Laten we gaan!
Speaker:Tafel voor twee voor het diner.
Speaker:Stůl pro dva k večeři.
Speaker:Hoe lang is het wachten?
Speaker:Jak dlouho se čeká?
Speaker:Wij voegen onze naam toe aan de wachtlijst.
Speaker:Přidáme naše jméno na čekací listinu.
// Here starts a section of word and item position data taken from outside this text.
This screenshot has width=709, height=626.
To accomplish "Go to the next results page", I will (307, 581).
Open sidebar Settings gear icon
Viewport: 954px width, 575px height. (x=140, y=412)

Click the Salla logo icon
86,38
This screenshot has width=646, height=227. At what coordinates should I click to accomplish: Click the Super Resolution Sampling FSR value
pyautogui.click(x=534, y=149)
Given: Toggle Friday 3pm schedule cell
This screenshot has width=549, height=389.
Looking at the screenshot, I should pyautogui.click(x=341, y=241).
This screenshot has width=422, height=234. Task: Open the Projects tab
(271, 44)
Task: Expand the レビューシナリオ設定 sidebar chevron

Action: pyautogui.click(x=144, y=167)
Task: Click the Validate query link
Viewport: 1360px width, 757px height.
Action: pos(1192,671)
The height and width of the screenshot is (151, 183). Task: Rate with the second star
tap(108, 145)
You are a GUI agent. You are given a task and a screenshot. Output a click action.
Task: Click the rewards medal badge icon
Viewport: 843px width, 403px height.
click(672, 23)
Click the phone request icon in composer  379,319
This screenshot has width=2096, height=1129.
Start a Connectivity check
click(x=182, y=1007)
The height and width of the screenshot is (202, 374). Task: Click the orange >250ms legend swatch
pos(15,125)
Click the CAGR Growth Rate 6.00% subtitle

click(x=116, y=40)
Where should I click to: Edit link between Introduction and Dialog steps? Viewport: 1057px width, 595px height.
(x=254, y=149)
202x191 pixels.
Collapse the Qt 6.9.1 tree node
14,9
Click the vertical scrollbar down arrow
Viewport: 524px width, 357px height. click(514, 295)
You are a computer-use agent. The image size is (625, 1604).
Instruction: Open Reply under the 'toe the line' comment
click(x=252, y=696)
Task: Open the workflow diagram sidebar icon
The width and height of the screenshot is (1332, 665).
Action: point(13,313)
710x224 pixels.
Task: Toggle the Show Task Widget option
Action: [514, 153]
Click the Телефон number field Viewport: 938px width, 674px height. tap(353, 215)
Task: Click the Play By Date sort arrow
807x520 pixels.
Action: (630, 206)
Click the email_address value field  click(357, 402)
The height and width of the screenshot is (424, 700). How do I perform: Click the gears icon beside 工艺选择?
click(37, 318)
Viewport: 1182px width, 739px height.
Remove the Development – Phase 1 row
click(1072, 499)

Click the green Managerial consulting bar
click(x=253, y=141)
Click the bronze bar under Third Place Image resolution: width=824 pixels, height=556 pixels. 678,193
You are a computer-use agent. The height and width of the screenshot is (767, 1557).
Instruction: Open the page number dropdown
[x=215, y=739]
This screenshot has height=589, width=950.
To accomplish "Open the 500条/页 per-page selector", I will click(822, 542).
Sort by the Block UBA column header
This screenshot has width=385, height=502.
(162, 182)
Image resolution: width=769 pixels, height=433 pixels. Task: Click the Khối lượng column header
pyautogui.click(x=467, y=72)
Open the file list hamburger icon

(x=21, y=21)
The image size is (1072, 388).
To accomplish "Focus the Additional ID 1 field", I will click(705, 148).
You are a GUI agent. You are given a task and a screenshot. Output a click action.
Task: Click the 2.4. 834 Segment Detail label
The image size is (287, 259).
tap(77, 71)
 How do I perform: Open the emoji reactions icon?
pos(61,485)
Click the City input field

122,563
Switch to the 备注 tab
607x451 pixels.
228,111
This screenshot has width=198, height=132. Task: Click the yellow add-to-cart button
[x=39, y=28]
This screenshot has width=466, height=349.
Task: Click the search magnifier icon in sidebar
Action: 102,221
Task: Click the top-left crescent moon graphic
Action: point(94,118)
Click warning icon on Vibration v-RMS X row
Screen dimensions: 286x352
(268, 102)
Speaker:Kunnen we bij het raam zitten?
Speaker:Můžeme si sednout k oknu?
Speaker:Kunnen we eigenlijk in het hokje gaan zitten?
Speaker:Vlastně, mohli bychom místo toho sedět v budce?
Speaker:We willen allebei graag water zonder ijs.
Speaker:Oba bychom chtěli vodu bez ledu.
Speaker:Heeft u een bier- en wijnkaart?
Speaker:Máte pivní a vinný lístek?
Speaker:Welke bieren heb je op de tap?
Speaker:Jaká piva máte na čepu?
Speaker:Ik wil graag een glas rode wijn.
Speaker:Dal bych si sklenku červeného vína.
Speaker:Wat is de soep van de dag?
Speaker:Jaká je polévka dne?
Speaker:Ik zal de seizoensspecial proberen.
Speaker:Zkusím sezónní speciál.
Speaker:Brengt dat iets met zich mee?
Speaker:Přináší to něco?
Speaker:Worden de burgers geserveerd met friet?
Speaker:Podávají se hamburgery s hranolky?
Speaker:Kan ik daar in plaats daarvan zoete frietjes bij krijgen?
Speaker:Můžu si k tomu dát batátové hranolky?
Speaker:Bij nader inzien neem ik gewoon wat hij drinkt.
Speaker:Na druhou stranu si dám to, co on.
Speaker:Kunt u daarbij een witte wijn aanbevelen?
Speaker:Můžete mi k tomu doporučit nějaké bílé víno?
Speaker:Kun je een to-go box meenemen?
Speaker:Můžete si přinést krabičku s sebou?
Speaker:Wij zijn klaar voor de rekening.
Speaker:Jsme připraveni na účet.
Speaker:Betalen we hier of aan de voorkant?
Speaker:Platíme tady nebo na frontě?
Speaker:Ik wil graag een kopie van de kassabon.
Speaker:Chtěl bych kopii účtenky.
Speaker:Alles was perfect, wat een heerlijke plek heb je!
Speaker:Všechno bylo perfektní, máte tak krásné místo!